John Murphy, MDLinx | September 28, 2017

Depressive symptoms may diminish cognitive functioning in adults who have both bipolar disorder and attention-deficit/hyperactivity disorder (ADHD), according to researchers in Spain. The results were recently published in the Journal of Affective Disorders.


Depression affects thinking in adult bipolar patients with ADHD

Depressive symptoms may reduce cognitive functioning in adults with comorbid bipolar disorder and ADHD.

Between 10% to 30% of adults with bipolar disorder also present with ADHD. Several clinical studies have found that bipolar patients with comorbid ADHD show notable clinical features, such as more frequent mood episodes, earlier age of onset of bipolar illness, more suicide attempts, and higher rates of substance use disorders, the researchers explained.

Not only are the two disorders clinically correlated, they also have treatment approaches that overlap. The researchers pointed to studies showing that stimulants used for patients with ADHD, such as methylphenidate, had positive effects on symptoms of manic and depressive bipolar disorder.
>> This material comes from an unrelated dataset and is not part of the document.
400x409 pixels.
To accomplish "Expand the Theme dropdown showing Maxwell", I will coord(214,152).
For this study, the researchers sought to compare functional assessments in three groups of patients: 23 patients with bipolar disorder with comorbid adult ADHD (BD+ADHD), 63 with bipolar disorder only (“pure bipolar disorder” or pBD), and 76 healthy controls. The researchers used a validated functional assessment tool, the Functional Assessment Short Test (FAST), and all subjects were in clinical remission at the time of assessment.

“Our hypothesis was that pBD patients do not differ from BD+ADHD patients in either overall psychosocial functioning or in each specific domain of the FAST. To the best of our knowledge, this is the first study to assess overall and specific domains of functioning in a sample of BD+ADHD participants compared to healthy controls and patients with pure BD,” wrote study investigator and clinical psychologist Anabel Martínez-Aran, PhD, and co-authors at the Bipolar Disorders Program at the Hospital Clinic of Barcelona, in Barcelona, Spain.
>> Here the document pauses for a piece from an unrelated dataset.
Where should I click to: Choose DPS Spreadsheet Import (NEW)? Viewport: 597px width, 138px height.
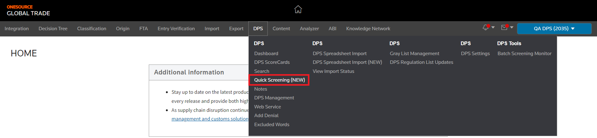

As expected, both bipolar-only patients and patients with comorbid BD+ADHD showed lower overall functioning in each domain of the FAST scale compared with control subjects. However, post-hoc testing showed that the BD+ADHD group scored worse than biploar patients in the cognitive domain of the FAST. But after the researchers adjusted for potential confounding variables, they found that only scores on the depression rating scale remained significant for cognitive function.

“Therefore our findings suggest that depressive symptoms in adults with BD+ADHD may negatively influence cognitive functioning,” Dr. Martínez-Aran and colleagues wrote.
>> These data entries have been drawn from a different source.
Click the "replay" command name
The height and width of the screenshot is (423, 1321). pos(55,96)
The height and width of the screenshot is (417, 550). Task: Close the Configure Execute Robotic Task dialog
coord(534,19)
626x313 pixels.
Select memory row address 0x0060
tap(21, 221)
Interestingly, the study results showed that bipolar-only patients actually had a higher number of depressive episodes than BD+ADHD patients, which is consistent with previous research. But the results also indicated that the comorbid patients had more subthreshold depressive symptoms than bipolar patients.

“The identification of groups with different levels of psychosocial functioning impairment may help to guide specific and tailored pharmacological and psychological interventions for different patient subgroups with the aim of improving not only psychosocial functioning but also neurocognitive performance,” the authors concluded.